Meet author Nicola Chester

Author, countrywoman and BBC Countryfile magazine columnist Nicola Chester discusses her love of nature and the North Wessex Downs

Published: December 19, 2022 at 1:32 pm

I’ve always described myself as a ‘country girl’ but, increasingly, I wonder what that means. Growing up on the rural edge of small towns or villages, it was a defining, fierce and helpful moniker. It symbolised certain things about me I wanted to show or be – a kind of “but I belong out there”.

Specifically though, for me, it meant I was someone immersed in nature, who ‘understood’ and wanted to know things. From my childhood bedroom-carpet model farm, to the pony books and rural novels I read endlessly, the working, rural life was everything.

This only deepened in adulthood, working with horses, on a farm, for a conservation charity, and campaigning, protesting for and writing about nature. I married a ‘countryman’ and we raised our three children in a sequence of tied or tenanted farm cottages, in various stages of benign neglect.

As well as writing about wildlife and nature now, I also work in a small rural secondary school, where children are bussed in from the villages and are just as likely to be farm workers’, grooms’ or gamekeepers’ kids, as they are of employees of cutting-edge global business.

It often seems that this high-chalk country – of soaring swallow-flight curves and combes, of curry-combed corduroy fields and ancient woodland and monuments to the first farmers of the area – is a delicious and wry conundrum.

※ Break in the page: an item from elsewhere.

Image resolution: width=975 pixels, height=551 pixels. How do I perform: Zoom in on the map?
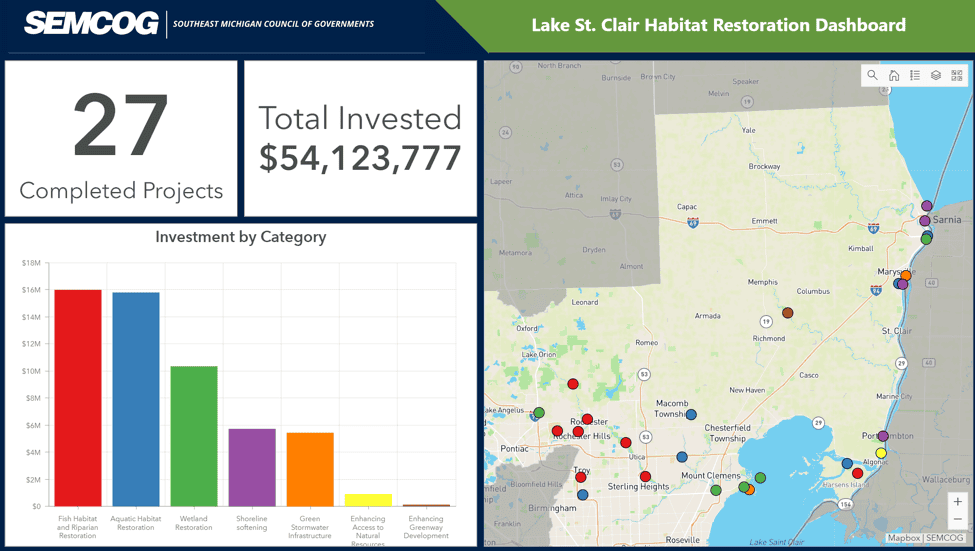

It is also home to high-tech ‘big ag’, vast pheasant shoots and large country estates owned by investors. Welcome to the breathtaking North Wessex Downs AONB; particularly, my remote-seeming rural corner, set in the kitten heel of the Berkshire ‘shoe’ on the border of Wiltshire and Hampshire, 70 miles from London.

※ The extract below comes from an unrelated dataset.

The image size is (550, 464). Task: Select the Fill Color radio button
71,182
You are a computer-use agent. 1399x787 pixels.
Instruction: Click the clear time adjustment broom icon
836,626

This is a place where you can mistake a voice or figure from the past for the shape and picture of the wind, blowing like an oboe through a metal gate. I have a love for the past, but am wary of rose-tinted nostalgia. I love traditions, but tradition can be a coercive, exclusive thing, too.

So we must listen with fresh ears and new insight. The countryside has always been about change and progress, even though it does so with a lacquer of timelessness. It is these conundrums, assumptions and associations that I’m intending to explore in this column.

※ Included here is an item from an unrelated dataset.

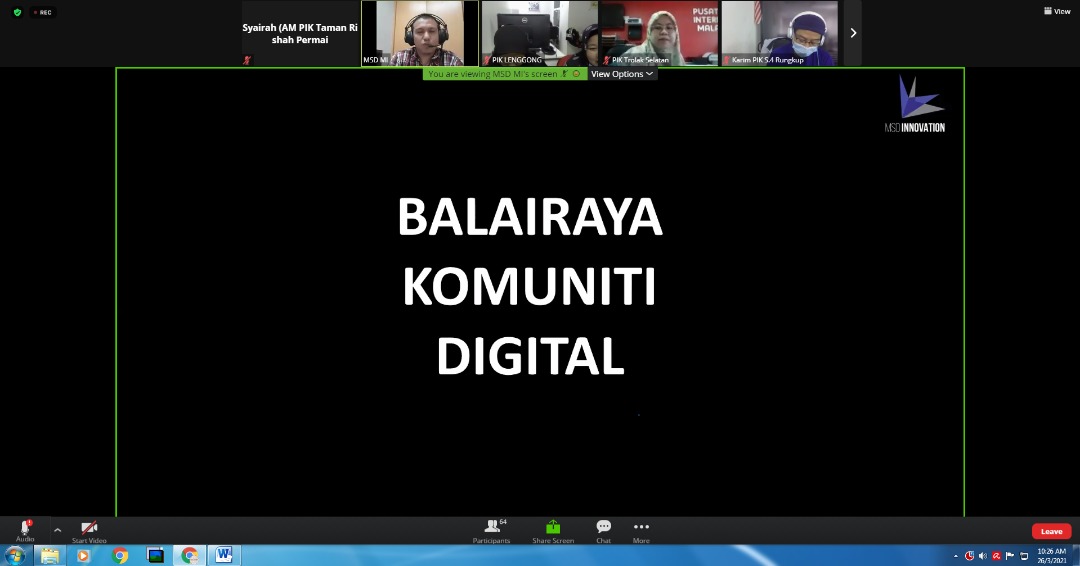Open the Participants panel
Image resolution: width=1080 pixels, height=566 pixels.
491,530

I’m still that country girl, but older and possibly wiser, I look at that label differently now. I am still utterly defined by nature, by the rural, but I am also defined by the loss and lack of it.

Nature isn’t exclusive to the countryside and the countryside is not always a safe place for wildlife. Every plant, butterfly, small flock of farmland birds is a thrill, a joy, a celebration – and a heartbreaking remnant of what once was (and, because we must have hope and action, what could be again). The countryside is rich in culture and history, but lacks in cultural diversity and opportunity. We are sometimes removed from the work our farmers do, and access to knowledge and the land can be complex and discouraging. It is a privilege to live ‘in the sticks’ and yet, we go without many services and, at times, struggle.

So, yes, I am a countrywoman and in my columns I’m looking forward to exploring what our beloved ‘countryside’ is, and what it means to us, as we adapt to the biggest changes we have ever faced. And we’ll do it as best we can, with nature, the land and the country at our heels and in our hearts, wherever we are and wherever we are from.